Find each line of the material below in which the word "dropdown" occurs, and return it.

※ ※ ※

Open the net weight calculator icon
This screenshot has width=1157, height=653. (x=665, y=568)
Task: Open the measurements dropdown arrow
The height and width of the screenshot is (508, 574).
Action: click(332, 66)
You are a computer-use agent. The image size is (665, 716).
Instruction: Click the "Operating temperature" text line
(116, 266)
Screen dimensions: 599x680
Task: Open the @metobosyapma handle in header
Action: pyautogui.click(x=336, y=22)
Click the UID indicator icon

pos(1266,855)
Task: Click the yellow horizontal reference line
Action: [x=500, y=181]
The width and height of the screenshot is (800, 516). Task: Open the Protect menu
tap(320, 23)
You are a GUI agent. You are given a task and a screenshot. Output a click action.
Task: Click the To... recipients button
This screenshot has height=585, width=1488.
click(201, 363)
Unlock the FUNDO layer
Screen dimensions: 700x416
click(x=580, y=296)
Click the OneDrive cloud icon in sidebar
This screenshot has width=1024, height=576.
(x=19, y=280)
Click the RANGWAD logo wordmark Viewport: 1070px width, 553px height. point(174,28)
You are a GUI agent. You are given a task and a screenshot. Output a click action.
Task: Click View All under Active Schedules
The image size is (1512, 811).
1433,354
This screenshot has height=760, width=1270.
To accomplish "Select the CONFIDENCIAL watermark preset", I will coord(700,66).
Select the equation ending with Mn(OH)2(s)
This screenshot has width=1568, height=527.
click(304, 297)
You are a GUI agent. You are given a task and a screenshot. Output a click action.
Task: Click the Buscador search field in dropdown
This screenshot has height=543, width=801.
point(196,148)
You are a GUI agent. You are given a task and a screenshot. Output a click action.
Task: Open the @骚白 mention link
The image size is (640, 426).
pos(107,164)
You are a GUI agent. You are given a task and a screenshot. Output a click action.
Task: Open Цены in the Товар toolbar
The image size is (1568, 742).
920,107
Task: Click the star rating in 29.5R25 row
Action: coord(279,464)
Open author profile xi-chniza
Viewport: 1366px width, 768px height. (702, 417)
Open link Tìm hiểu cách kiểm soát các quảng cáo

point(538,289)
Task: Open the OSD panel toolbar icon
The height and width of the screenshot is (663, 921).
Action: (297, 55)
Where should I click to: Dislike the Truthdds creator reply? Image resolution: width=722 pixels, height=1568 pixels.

※ ※ ※

Problem solution:
Task: Open the measurements dropdown arrow
Task: Click the Buscador search field in dropdown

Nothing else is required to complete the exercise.